American computer scientist

Finale Doshi-Velez is a computer scientist and the John L. Loeb Professor of Engineering and Applied Sciences at Harvard University. She works on machine learning, computational statistics and healthcare.

== Early life and education ==
After graduating from the Maggie L. Walker Governor's School for Government and International Studies, Doshi-Velez studied aerospace engineering at Massachusetts Institute of Technology. She earned her master's degree in 2007. In 2007 Doshi-Velez was awarded a Marshall Scholarship to study at Trinity College, Cambridge, where she earned her second master's degree on the Indian Buffet Process. She was supervised by Zoubin Ghahramani. She was a postgraduate student at Massachusetts Institute of Technology, where she worked on Bayesian nonparametric statistics with Nicholas Roy. She completed a postdoctoral fellowship in bioinformatics at Harvard Medical School, and is the John L. Loeb Professor of Engineering and Applied Sciences professor at Harvard University's John A. Paulson School of Engineering and Applied Sciences.

◆ ◆ ◆

■ **Directions**:
Please pick up the text about Finale Doshi-Velez after its last sentence and carry it on. The entries have no connection to the text about Finale Doshi-Velez.

■ **Record excerpts**:

◆ ◆ ◆

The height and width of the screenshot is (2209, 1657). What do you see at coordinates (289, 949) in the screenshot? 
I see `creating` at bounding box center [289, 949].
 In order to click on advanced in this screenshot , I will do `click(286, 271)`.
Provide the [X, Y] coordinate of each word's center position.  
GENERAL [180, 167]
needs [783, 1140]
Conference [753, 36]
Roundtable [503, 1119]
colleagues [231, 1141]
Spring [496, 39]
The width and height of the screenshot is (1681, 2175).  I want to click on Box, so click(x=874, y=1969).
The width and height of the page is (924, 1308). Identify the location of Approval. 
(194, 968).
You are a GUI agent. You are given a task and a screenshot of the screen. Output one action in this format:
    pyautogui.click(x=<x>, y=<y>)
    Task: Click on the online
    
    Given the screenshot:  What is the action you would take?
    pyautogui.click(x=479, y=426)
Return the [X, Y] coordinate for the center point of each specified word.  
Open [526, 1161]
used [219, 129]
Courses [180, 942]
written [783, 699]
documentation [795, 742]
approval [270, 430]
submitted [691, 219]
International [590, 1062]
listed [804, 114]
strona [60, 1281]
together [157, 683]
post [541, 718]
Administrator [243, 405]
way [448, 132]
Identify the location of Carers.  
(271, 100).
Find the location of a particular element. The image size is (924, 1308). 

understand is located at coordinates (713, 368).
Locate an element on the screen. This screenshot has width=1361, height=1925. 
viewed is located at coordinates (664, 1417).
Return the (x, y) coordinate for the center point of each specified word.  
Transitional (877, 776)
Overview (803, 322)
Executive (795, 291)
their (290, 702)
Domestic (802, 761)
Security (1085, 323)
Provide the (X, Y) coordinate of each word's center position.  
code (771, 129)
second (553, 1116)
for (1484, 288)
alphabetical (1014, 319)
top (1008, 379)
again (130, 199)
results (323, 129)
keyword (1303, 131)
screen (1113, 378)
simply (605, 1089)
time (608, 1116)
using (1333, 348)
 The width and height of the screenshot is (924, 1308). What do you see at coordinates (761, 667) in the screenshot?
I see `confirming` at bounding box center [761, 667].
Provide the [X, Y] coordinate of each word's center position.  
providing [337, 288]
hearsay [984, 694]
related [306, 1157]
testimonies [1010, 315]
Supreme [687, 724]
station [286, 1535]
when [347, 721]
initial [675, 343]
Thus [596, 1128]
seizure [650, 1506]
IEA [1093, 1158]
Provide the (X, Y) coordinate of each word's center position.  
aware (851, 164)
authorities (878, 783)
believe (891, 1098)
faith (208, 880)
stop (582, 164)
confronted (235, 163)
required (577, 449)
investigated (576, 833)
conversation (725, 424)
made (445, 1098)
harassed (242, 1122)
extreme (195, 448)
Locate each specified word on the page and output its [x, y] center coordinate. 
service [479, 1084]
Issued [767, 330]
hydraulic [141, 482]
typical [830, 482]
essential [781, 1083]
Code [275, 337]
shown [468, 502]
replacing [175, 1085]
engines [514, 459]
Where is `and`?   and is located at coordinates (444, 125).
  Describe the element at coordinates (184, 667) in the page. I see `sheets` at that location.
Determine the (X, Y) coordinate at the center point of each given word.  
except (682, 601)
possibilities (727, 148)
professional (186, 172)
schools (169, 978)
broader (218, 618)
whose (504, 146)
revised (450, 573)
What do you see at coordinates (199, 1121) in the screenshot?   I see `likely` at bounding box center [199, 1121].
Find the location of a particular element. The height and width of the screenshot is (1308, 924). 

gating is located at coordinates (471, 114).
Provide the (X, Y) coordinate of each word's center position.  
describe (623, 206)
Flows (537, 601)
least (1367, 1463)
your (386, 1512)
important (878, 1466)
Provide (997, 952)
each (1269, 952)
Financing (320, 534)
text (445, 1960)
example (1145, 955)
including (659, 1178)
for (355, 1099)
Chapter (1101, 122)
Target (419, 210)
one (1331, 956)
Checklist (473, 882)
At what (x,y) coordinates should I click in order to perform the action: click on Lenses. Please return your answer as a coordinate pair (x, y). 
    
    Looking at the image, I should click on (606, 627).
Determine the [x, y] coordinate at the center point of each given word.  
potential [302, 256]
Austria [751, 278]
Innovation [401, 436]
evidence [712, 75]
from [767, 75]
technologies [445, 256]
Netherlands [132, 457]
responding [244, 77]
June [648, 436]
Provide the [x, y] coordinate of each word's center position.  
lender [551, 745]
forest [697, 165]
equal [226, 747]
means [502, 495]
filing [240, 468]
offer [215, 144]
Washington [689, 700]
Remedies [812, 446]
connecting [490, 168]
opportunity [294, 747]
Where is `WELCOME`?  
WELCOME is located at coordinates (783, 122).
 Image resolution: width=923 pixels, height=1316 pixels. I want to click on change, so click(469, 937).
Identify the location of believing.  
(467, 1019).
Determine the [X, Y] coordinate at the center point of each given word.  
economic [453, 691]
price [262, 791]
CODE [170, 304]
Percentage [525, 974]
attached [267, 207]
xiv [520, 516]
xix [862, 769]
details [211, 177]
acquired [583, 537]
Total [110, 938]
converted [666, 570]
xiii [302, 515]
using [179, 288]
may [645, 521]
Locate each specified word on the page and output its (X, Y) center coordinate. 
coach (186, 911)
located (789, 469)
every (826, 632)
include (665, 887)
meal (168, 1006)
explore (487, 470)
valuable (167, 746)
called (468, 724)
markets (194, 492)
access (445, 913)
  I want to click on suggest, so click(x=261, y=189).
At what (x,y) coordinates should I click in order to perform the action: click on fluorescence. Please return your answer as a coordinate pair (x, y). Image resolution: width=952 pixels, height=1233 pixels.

◆ ◆ ◆

■ **Written reply**:
== Research and career ==
Doshi-Velez uses big data for medical applications, including diagnosis of disease. She joined Harvard University in 2014. Medical doctors make diagnoses based on the symptoms experienced by their patients. Clinical data can be combined with latent variable models to make predictions about hidden diseases. Doshi-Velez has continued to use Bayesian nonparametric statistics to model latent variables. She develops data-based phenotypes for autism spectrum disorder, irritable bowel syndrome and type 2 diabetes. Using cluster analysis, Doshi-Velez identified that certain people with autism spectrum disorder, a subgroup, would be more susceptible for major psychiatric disorders. She is interested in personalised medicine for patients suffering with HIV and depression. Doshi-Velez is interested in making her algorithms interpretable to physicians.

Doshi-Velez has delivered many popular science talks, including two TED Talks The Possibility of Explanation and AI for Understanding Disease. She spoke about accountability in artificial intelligence at Google in 2017.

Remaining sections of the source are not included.